Dodam jeszcze, że deszczyk wcześniej padał, podczas tej krótkie jazdy też i ulice były mokre.
Prowadząc quada do garażu, słyszałem dziwne cykanie w silniku, wcześniej takiego nie było. Iskry nie sprawdziłem, bo pożyczyłem znajomemu klucz, a jedyny jaki miałem był za krótki. Byłbym wdzięczny za wszelakie próby pomocy. Quad to ACCESS SP250.

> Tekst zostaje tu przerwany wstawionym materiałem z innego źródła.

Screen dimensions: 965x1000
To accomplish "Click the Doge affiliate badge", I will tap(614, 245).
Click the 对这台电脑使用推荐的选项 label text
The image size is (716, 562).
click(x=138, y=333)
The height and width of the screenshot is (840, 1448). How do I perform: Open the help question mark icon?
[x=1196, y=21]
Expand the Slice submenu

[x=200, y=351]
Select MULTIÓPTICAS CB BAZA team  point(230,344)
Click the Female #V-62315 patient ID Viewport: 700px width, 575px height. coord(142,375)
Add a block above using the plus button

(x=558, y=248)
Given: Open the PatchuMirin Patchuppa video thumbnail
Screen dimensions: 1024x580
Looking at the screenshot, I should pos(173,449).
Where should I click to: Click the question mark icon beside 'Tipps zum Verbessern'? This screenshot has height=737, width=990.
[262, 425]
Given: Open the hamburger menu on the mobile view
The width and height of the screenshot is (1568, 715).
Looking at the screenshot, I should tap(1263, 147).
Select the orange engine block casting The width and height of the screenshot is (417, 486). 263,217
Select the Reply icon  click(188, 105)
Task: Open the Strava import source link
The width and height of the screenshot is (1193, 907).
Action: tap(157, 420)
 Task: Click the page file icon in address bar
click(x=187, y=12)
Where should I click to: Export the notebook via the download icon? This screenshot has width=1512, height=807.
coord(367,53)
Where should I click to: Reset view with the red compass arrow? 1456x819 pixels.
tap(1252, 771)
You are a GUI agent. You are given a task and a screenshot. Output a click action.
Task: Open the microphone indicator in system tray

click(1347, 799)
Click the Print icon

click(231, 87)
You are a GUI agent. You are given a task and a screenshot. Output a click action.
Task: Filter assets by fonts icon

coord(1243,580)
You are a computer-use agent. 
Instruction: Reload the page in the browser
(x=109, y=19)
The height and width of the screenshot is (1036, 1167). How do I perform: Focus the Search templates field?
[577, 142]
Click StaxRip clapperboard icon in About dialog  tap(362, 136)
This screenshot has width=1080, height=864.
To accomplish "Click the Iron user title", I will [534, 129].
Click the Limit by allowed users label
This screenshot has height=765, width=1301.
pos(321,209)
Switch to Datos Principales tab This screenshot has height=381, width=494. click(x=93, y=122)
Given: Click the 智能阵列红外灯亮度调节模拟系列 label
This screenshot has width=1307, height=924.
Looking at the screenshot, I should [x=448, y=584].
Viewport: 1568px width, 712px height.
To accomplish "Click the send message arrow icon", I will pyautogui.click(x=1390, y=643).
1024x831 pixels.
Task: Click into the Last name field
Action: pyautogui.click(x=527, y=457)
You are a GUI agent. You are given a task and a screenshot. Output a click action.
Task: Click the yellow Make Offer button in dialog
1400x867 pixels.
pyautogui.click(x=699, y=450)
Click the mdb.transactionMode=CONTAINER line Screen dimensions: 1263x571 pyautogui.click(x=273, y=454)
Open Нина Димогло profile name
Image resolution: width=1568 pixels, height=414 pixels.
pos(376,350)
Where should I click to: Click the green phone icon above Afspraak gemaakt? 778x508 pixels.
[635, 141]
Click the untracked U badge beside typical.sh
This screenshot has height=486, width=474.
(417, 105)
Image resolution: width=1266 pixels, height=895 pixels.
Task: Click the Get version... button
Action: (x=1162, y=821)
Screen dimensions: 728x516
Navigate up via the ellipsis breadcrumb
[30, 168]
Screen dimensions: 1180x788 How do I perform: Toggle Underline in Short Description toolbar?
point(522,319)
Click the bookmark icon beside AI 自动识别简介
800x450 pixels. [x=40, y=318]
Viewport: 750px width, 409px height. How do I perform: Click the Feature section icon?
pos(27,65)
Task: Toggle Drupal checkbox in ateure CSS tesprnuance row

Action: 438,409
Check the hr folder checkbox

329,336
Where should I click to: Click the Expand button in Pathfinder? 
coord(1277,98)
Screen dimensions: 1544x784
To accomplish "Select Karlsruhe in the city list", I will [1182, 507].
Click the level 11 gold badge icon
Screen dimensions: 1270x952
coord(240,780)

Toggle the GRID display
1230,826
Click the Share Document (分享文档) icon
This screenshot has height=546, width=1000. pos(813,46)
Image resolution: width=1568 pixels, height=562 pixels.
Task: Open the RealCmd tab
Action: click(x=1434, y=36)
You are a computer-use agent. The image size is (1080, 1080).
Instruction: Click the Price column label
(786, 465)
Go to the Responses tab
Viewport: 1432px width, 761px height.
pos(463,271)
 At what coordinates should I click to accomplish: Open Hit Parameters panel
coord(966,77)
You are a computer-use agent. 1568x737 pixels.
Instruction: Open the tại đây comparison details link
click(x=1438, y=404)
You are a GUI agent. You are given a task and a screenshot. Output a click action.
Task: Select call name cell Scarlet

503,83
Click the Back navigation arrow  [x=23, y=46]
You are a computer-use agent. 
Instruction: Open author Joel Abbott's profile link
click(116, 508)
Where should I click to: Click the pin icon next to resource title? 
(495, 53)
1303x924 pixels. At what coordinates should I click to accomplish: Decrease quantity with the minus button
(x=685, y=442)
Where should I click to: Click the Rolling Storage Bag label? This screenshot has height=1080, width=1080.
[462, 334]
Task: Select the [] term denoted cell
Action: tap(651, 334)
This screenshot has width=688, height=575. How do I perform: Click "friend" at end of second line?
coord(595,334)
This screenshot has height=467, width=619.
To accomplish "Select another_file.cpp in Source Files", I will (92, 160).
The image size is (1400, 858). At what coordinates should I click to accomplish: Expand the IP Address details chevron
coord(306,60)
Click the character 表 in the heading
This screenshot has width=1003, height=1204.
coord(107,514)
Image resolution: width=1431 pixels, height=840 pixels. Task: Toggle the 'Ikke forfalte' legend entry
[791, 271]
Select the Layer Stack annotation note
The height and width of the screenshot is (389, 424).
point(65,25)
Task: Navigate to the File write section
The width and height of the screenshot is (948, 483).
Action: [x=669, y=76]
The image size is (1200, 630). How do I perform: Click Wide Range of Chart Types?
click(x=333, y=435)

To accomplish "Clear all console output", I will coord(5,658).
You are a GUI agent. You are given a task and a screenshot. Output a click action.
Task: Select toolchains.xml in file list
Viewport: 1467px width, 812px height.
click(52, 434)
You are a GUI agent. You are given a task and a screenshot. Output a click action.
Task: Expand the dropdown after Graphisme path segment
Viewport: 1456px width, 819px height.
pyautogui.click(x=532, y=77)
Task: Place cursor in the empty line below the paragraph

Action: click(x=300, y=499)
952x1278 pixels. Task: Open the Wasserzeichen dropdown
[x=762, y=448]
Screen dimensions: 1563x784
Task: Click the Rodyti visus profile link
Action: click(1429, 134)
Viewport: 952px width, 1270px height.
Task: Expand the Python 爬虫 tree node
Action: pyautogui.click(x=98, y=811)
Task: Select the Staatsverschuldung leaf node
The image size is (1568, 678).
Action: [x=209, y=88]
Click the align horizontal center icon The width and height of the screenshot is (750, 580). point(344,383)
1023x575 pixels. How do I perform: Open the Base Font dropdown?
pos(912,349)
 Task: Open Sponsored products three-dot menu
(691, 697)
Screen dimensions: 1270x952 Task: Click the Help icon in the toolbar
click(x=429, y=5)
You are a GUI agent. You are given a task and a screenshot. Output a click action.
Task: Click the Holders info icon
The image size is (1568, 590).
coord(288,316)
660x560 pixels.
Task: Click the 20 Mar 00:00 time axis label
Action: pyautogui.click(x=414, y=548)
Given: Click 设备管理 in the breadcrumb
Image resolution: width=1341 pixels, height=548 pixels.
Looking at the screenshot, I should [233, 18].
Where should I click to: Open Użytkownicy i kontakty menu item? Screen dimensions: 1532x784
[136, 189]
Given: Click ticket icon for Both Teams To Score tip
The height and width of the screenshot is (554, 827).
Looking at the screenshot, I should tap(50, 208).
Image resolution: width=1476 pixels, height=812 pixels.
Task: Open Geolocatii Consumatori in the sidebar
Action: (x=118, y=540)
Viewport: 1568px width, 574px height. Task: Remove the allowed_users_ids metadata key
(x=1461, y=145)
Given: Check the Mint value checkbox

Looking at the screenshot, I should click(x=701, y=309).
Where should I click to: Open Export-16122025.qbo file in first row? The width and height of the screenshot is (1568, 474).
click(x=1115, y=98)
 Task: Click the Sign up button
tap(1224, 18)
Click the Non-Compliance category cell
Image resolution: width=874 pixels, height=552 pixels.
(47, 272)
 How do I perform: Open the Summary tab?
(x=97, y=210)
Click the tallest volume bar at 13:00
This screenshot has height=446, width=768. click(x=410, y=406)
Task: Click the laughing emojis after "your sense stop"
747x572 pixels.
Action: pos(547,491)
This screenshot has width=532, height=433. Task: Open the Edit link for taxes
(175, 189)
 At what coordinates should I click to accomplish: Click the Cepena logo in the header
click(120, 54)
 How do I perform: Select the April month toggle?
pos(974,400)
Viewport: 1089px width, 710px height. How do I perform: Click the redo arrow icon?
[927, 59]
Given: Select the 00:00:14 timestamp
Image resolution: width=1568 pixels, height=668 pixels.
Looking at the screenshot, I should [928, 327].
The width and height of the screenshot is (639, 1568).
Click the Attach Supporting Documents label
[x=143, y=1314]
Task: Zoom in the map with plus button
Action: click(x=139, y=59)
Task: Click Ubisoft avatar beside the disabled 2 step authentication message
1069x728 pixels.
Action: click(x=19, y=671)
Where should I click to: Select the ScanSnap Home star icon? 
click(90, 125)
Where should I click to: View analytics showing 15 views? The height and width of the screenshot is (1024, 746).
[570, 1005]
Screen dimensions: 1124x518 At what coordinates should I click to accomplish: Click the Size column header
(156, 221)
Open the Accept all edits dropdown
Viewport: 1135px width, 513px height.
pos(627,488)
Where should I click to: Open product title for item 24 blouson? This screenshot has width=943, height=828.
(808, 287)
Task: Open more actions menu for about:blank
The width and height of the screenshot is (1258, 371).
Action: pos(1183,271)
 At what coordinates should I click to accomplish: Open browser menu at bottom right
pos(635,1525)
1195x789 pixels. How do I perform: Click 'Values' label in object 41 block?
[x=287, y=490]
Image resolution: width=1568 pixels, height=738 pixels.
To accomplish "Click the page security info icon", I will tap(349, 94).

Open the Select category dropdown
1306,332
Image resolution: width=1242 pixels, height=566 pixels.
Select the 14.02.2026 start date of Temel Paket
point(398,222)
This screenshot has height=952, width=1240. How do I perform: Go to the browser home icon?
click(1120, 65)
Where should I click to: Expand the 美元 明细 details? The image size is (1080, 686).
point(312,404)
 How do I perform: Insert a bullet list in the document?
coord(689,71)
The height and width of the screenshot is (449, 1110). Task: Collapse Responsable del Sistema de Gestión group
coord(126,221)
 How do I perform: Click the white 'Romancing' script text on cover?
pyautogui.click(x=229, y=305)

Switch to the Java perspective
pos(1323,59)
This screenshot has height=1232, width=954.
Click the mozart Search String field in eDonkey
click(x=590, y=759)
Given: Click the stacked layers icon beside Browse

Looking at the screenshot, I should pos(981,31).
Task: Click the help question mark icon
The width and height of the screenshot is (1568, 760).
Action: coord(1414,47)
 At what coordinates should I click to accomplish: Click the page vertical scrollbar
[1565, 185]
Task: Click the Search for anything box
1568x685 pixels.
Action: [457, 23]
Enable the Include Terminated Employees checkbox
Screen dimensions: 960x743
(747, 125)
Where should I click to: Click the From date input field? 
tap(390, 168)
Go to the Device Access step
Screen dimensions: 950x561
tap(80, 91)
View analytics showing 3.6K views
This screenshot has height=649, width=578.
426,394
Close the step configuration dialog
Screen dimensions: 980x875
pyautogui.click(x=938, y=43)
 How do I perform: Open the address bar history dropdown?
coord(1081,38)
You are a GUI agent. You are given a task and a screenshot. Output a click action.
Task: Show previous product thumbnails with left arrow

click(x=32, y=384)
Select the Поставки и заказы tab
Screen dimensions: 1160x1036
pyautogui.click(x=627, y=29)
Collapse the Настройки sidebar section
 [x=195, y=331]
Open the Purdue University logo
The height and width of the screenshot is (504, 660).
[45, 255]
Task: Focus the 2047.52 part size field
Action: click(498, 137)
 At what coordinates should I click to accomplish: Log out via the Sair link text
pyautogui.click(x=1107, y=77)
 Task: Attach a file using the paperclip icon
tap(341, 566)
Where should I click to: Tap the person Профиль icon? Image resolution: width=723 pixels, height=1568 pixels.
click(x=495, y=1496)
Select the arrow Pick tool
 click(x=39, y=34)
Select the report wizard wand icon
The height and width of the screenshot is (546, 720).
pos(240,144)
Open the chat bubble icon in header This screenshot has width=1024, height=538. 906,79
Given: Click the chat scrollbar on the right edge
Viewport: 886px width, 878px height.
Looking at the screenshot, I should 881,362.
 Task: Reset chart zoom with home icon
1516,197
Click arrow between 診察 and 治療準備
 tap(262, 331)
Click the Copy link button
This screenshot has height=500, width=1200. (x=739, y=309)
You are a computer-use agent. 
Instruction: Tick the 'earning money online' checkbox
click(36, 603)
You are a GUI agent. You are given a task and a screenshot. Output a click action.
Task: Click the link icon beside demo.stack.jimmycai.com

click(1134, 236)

Strzelił, zgasł i nie odpala
Re: Strzelił, zgasł i nie odpala
Witam w dniu dzisiejszym podczas jazdy max 35 km na godzinę quad zgasł i już nie odpali . Czy ktoś miał już taki problem ... Maszyna ma przejechane 210 km. W środę 15 km temu był na przeglądzie .
- Marines
- Moderator
- Posty: 584
- Rejestracja: pt 08 lip, 2011
- Quad:: Czerwony...
- Imię: Marcin
- Lokalizacja: Bydgoszcz
Re: Strzelił, zgasł i nie odpala
Skoro jest na "gwarancji" to uderz do nich. Z fusów nie wywróżymy. Musisz sprawdzić podstawy - czy jest iskra, czy dochodzi paliwo, czy jest kompresja.
"Są rzeczy, które trzeba zrobić i robi się je, ale nigdy o nich nie mówi. Nie próbuje się ich usprawiedliwiać. Są nie do usprawiedliwienia. Po prostu się je robi. A potem zapomina."